As a Philadelphia Eagles cheerleader, Rachel Washburn toted pom-poms. As an Army intelligence officer with a special ops combat unit in Afghanistan, she carried an assault rifle and pistol. She was a pioneer in a special mission to relate to local women in ways that would be culturally inappropriate for male troops — including helping deliver an Afghan baby in a snowstorm.
Washburn, 25, who recently returned from her second tour in Afghanistan, will be honored Sunday night as a "Hometown Hero" by the Eagles at their home against the Chicago Bears.
Cheerleader turned soldier? Did that turn heads when she was in military training or living in a mud hut with Green Berets in a village in Afghanistan?
"Initially, it was kind of a novelty to people I met if they ever found out," Washburn said Thursday in a phone interview from Savannah, Ga., where she was on the first day of her post-deployment leave.
"It's kind of a bit of a shock. You don't expect those two things to go hand in hand with one person."

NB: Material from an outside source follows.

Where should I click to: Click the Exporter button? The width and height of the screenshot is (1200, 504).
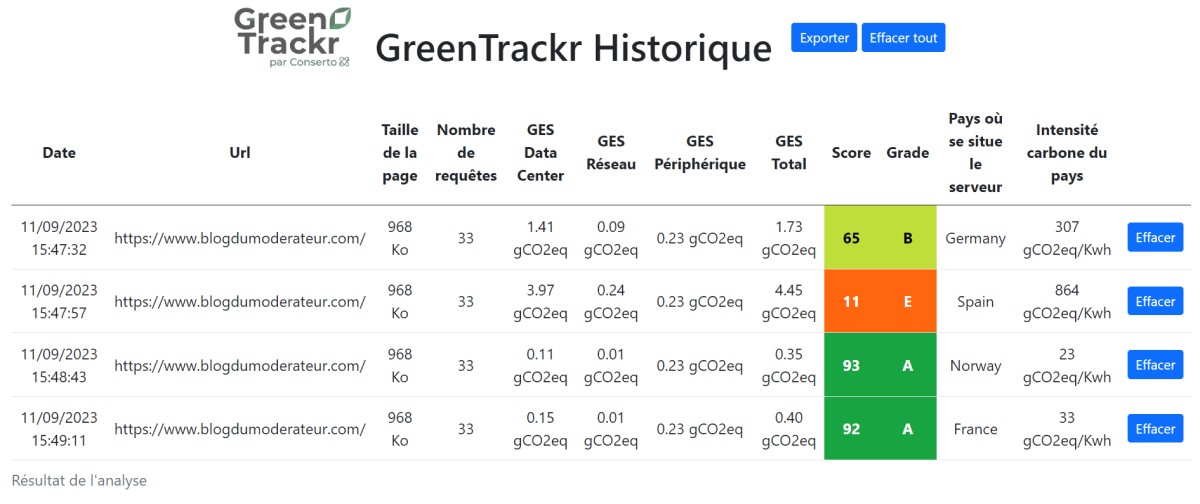coord(824,38)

She didn't join the Army on a whim. During her three seasons with the Eagles, Washburn was an Army ROTC student and history major at Drexel University in Philadelphia. He father was an Army helicopter pilot and an Air Force fighter pilot. She figures she moved 17 or 18 times growing up, but she calls Philadelphia home even though she just attended college there.
"I am so proud of Rachel and all of her extraordinary accomplishments. She has tremendous courage and has made an amazing impact on the lives of others," said Barbara Zaun, Eagles director of cheerleading.
During Washburn's freshman year at Drexel in 2006, she had a friend who was a basketball cheerleader with the Philadelphia 76ers. Washburn loved dancing and thought that would be a "cool experience." With her fondness for football, she tried out for the Eagles squad in the spring of her freshman year.
"I knew it was kind of a long shot with all those beautiful, talented women that try out every year," she said. "I just thought, why not? Go big or go home."